Interpellé sur le recasement des populations sinistrées, Ibrahima Fall déclare que ‘’la solidarité entre voisins aidera dans ce sens. Certains commencent à héberger des sinistrés, mais il y a également les établissements scolaires, notamment au niveau du quartier Cheikh Anta où l’école Keur Yelly a été mise à leur disposition et je pense qu’il y a des familles qui seront là-bas. L’essentiel, pour nous, de manière urgente, était de trouver une solution au problème de l’évacuation des eaux pluviales et, en deuxième lieu, d’identifier en cas de besoin des sites de recasement. Mais là également, il faudrait des mesures d’accompagnement, voir est-ce que les conditions sont réunies, parce qu’il ne suffit pas tout simplement de loger des gens et de les laisser à eux-mêmes. C’est pour cela que nous privilégions la solidarité entre voisins’’, indique M. Fall.
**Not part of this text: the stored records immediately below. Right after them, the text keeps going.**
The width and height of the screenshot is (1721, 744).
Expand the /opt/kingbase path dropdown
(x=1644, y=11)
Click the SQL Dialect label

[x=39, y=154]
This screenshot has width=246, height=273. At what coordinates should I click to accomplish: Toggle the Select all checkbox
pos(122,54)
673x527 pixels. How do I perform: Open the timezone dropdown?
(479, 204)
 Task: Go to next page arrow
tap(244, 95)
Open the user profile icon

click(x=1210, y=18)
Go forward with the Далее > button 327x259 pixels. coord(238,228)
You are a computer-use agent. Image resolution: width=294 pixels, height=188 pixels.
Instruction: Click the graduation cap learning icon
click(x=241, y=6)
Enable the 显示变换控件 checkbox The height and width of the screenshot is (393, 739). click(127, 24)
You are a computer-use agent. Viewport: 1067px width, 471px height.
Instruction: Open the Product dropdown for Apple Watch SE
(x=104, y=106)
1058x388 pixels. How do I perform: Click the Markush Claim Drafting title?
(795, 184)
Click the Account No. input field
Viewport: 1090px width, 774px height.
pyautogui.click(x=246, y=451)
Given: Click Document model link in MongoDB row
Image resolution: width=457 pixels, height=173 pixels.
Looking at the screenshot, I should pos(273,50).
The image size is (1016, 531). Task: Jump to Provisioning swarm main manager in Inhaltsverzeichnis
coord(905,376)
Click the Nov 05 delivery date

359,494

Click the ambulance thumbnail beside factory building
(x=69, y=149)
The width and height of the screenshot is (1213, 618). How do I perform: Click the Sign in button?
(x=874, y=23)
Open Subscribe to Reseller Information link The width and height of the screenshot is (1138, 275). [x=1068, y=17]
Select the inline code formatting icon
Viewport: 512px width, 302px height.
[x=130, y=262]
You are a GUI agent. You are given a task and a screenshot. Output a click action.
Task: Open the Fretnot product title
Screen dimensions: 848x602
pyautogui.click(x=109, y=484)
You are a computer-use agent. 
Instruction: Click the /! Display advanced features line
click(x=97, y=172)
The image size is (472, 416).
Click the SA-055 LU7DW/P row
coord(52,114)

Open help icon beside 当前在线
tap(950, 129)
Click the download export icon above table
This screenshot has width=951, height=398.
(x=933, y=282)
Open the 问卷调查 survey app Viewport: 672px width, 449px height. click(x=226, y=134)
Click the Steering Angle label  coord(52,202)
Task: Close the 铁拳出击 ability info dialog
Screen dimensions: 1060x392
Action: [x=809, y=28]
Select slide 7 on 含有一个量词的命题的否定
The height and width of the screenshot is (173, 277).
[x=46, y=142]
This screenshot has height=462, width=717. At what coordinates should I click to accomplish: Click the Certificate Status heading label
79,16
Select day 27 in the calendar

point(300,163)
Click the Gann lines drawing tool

Présent aux côtés du préfet, le député-maire Malick Fall parle d’une ‘’situation difficile’’. ‘’On ne peut pas, sur le coup, prendre une décision, mais on va rendre compte à l’autorité pour que des réponses idoines puissent être apportées’’, fait-il savoir. En urgence, ils vont tout de même essayer de régler le problème du curage des canaux. Il plaide également pour la réhabilitation des bassins de Cheikh Anta, de Ndar Bou Ndaw et de Keur Cheikh.

Dans l’après-midi d’hier, le ministre de l’Emploi, de l’Artisanat et de la Formation professionnelle a rallié la capitale du Baol pour venir réconforter, à son tour, les sinistrés. S’exprimant sur les 750 milliards que l’Etat aurait dégagés depuis 2012 pour financer le Plan décennal des inondations, le ministre confie : ‘’Nous sommes en train de travailler pour évaluer combien Diourbel a besoin dans le plan Orsec. Je dois d’ailleurs dire que l’Etat du Sénégal a fait d’énormes efforts dans la lutte contre les inondations. Bien évidemment, ça demande beaucoup de moyens. Nous parlons de plus de 700 milliards qui ont déjà été mis dans cette lutte contre les inondations sur l’ensemble du territoire sénégalais. Mais pour cette année particulière, les préfets et les autorités administratives, à la suite de leur tournée, ont évalué les besoins nécessaires pour faire face à cette situation d’aujourd’hui.’’

Fraîchement élu à la tête du pays, le président Macky Sall avait fait adopter, en septembre 2012, un Plan décennal de lutte contre les inondations, financé à hauteur de 767 milliards de francs CFA (plus de 1 milliard d'euros). Ce plan prévoit la construction de réseaux de canalisations supplémentaires, de pompes à eau, de bassins de rétention et de dispositifs de drainage et d’infiltration. Mais à Diourbel, les populations se demandent comment cet argent a été utilisé.